• YOUR INSTRUCTIONS:
Produce an exact transcript of all the records.
────────
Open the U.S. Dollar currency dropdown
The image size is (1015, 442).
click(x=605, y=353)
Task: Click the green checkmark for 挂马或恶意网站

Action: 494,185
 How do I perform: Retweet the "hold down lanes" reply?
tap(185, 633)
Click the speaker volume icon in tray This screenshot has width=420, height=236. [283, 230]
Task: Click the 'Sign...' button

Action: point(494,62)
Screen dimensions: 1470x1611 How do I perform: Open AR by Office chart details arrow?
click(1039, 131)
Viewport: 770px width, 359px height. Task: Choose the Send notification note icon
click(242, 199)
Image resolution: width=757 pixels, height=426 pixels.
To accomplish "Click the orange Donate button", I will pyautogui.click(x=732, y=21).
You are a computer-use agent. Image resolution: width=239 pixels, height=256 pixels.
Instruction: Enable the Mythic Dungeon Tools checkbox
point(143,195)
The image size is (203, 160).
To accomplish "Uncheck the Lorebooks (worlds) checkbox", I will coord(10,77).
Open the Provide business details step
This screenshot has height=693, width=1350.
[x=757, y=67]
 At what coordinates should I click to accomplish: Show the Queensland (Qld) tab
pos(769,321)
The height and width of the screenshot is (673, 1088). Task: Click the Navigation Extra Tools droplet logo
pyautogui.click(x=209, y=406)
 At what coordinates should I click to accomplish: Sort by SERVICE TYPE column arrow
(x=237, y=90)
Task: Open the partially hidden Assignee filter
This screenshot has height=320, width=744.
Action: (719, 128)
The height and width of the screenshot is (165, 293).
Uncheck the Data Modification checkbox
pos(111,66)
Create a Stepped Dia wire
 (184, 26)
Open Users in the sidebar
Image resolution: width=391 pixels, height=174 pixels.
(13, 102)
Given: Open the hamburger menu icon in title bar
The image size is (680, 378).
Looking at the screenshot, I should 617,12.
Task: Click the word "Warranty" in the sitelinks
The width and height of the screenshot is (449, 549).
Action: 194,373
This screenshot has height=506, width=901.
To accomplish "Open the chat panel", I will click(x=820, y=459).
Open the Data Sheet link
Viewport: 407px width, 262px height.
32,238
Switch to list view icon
────────
• RESULT OF THIS TASK:
Open the U.S. Dollar currency dropdown
The image size is (1015, 442).
click(x=605, y=353)
Task: Click the green checkmark for 挂马或恶意网站

Action: 494,185
 How do I perform: Retweet the "hold down lanes" reply?
tap(185, 633)
Click the speaker volume icon in tray This screenshot has width=420, height=236. [283, 230]
Task: Click the 'Sign...' button

Action: point(494,62)
Screen dimensions: 1470x1611 How do I perform: Open AR by Office chart details arrow?
click(1039, 131)
Viewport: 770px width, 359px height. Task: Choose the Send notification note icon
click(242, 199)
Image resolution: width=757 pixels, height=426 pixels.
To accomplish "Click the orange Donate button", I will pyautogui.click(x=732, y=21).
You are a computer-use agent. Image resolution: width=239 pixels, height=256 pixels.
Instruction: Enable the Mythic Dungeon Tools checkbox
point(143,195)
The image size is (203, 160).
To accomplish "Uncheck the Lorebooks (worlds) checkbox", I will coord(10,77).
Open the Provide business details step
This screenshot has height=693, width=1350.
[x=757, y=67]
 At what coordinates should I click to accomplish: Show the Queensland (Qld) tab
pos(769,321)
The height and width of the screenshot is (673, 1088). Task: Click the Navigation Extra Tools droplet logo
pyautogui.click(x=209, y=406)
 At what coordinates should I click to accomplish: Sort by SERVICE TYPE column arrow
(x=237, y=90)
Task: Open the partially hidden Assignee filter
This screenshot has height=320, width=744.
Action: (719, 128)
The height and width of the screenshot is (165, 293).
Uncheck the Data Modification checkbox
pos(111,66)
Create a Stepped Dia wire
 (184, 26)
Open Users in the sidebar
Image resolution: width=391 pixels, height=174 pixels.
(13, 102)
Given: Open the hamburger menu icon in title bar
The image size is (680, 378).
Looking at the screenshot, I should 617,12.
Task: Click the word "Warranty" in the sitelinks
The width and height of the screenshot is (449, 549).
Action: 194,373
This screenshot has height=506, width=901.
To accomplish "Open the chat panel", I will click(x=820, y=459).
Open the Data Sheet link
Viewport: 407px width, 262px height.
32,238
Switch to list view icon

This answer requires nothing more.